Execs outsource company website duties but figure there's no need to hire maintenance staff. So guess who they call in a jam?

Why is it so hard for some executives to understand that systems require maintenance in order to run properly? No, the technology does not magically work day after day all by itself. In fact, employees on the back end toil around the clock to make it so. But as in this story, IT's arguments are often ignored -- until, of course, something breaks.

One day, the people a bit higher up in the line of command at my company told us that we were going to outsource our website to save on upkeep and labor costs. Rather than have IT manage it in-house, they wanted to hire two third parties: a Web hosting service and a Web developer. The only part managed in-house would be the website's content, which would be updated by a marketing employee.

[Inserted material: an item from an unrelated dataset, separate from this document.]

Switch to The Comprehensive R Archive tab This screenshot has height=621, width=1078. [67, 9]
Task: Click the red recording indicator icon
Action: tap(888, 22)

[ More about the IT job on InfoWorld: "11 signs your IT project is doomed." | Get your weekly dose of workplace shenanigans by following Off the Record on Twitter and subscribing to the Off the Record newsletter. ]

They said they wanted IT to be out of managing the website so that we could focus on more business-oriented initiatives. Less work for us and more involvement in the business side? That sounded good. Even so, we were reluctant to give up control and had many questions about security and maintenance. Our questions were waved away with, "Oh don't worry, it's all taken care of." Nor were the higher-ups definitely interested in hearing about possible disadvantages. This change made sense to them from a fiscal standpoint -- end of story.

They proceeded to outsource our site to a Web hosting service that charged a very low monthly rate. They also contracted a Web developer to create and set up the new website on the Web host. We were told all this in passing, again with the ominous words of "it's all taken care of."

What could possibly go wrong?

This arrangement worked well for a couple of years, and the suits were quite proud of themselves. But one day we found out that our site had been blacklisted by Google and was now classified as an attack site. The marketing person who had been maintaining the content asked me to find out what was going on.

Based on quick investigation, it appeared that our site had been hacked. I thought the hack might be from an unpatched hole in the CMS software, because I noticed that the CMS was an old version that was no longer supported. But I wondered why the CMS hadn't been updated.

I asked the execs and found out they hadn't been in touch with the Web developer since he first created and set up the website. I tried to contact the developer, but no luck. I don't know if he was on vacation, moved, or whatever, but he was definitely not available.

There was some good news: The developer had given the passwords to the marketing person, who even knew where they were and passed them on to me. At this point, the higher-ups were begging IT to rectify the issue, given that nobody could really access our site without getting infected with Trojans.

Upon logging in, I was horrified when I verified that even though the marketing person had kept the content current, the back end hadn't received even one update in two years!